Yes, Salman has allowed women to drive, to run their own businesses and to attend sports events. Cinemas have opened and rock concerts been staged. But the king remains the absolute ruler of a kingdom that practices torture, beheads dissidents and exports a barbarous foreign policy, including prosecuting one of the most brutal wars of modern times in Yemen.

 Over the past year, dozens of activists, clerics, journalists and intellectuals have been detained in what the United Nations, an organization usually wary of criticizing the kingdom, has called a “worrying pattern of widespread and systematic arbitrary arrests and detention”. Few countries execute people at a higher rate. Under the current “reforming” regime, at least 154 people were executed in 2016 and 146 in 2017. Many were for political dissent, which the Saudi authorities rebrand as “terrorism”. A regime that permits women to drive but executes them for speaking out of turn is “reforming” only in a columnist’s fantasy.

For all the paeans, what really attracts western commentators and leaders to Saudi Arabia is that the regime’s refusal to countenance any dissent has until now created a relatively stable state that is also pro-western. Precisely because the Saudi royal family is deeply reactionary, it has long been seen as a bulwark against “radicalism”, whether that of the Soviet Union, Iran or local democratic movements.

Last week, in the wake of a Saudi bombing of a school bus in Yemen that left 33 children dead, Jeremy Hunt, the foreign secretary, defended Britain’s relations with Riyadh on the grounds that the two countries were “partners in fighting Islamist extremism” and that the Saudis have helped to stop “bombs going off in the streets of Britain”. In fact, Saudi Arabia bears more responsibility for the rise of terror than any other nation.

From the 1970s onwards, flush with oil money, the Saudis exported across the world Wahhabism, a vicious, austere form of Islam that the Saud clan has used to establish loyalty to its rule after creating Saudi Arabia in 1932. Riyadh has funded myriad madrasas and mosques. It has funded, too, jihadist movements from Afghanistan to Syria. Osama bin Laden was a Saudi. So were most of the 9/11 bombers. A 2009 internal US government memo described Saudi Arabia as “the most significant source of funding to terrorist groups worldwide”. The Saudis have leveraged their knowledge of such groups to win influence with the west.
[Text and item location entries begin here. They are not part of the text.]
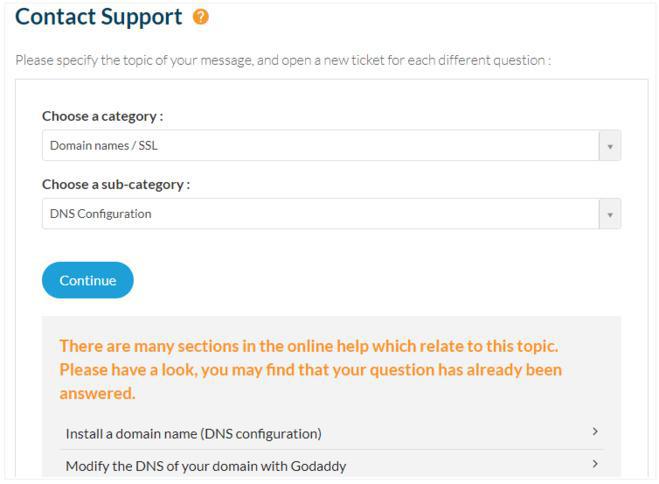Screen dimensions: 659x484
Task: Open the category dropdown arrow
Action: pos(609,146)
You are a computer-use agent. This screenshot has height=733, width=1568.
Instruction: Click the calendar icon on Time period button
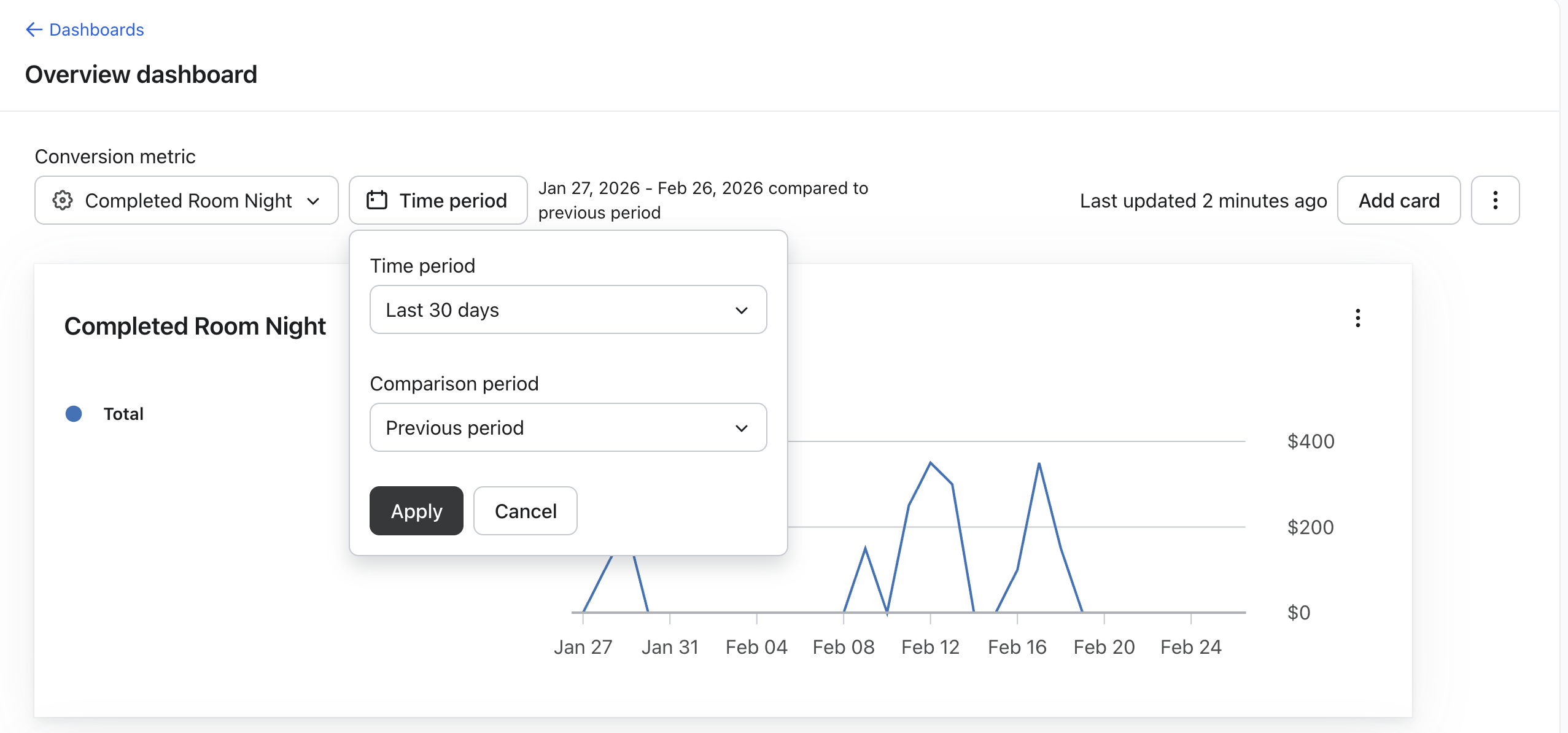click(376, 200)
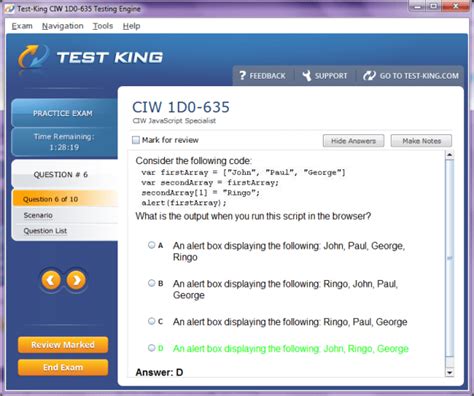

The viciousness of the Saudi regime is matched only by the cynicism of western leaders. The price is being paid by the children in that school bus and by the five activists facing possible beheading for peaceful protests; by the millions of Yemenis on the verge of starvation and by thousands of Saudis imprisoned, flogged and executed for wanting basic rights. But what’s all that when set against the value of a “friendly” regime?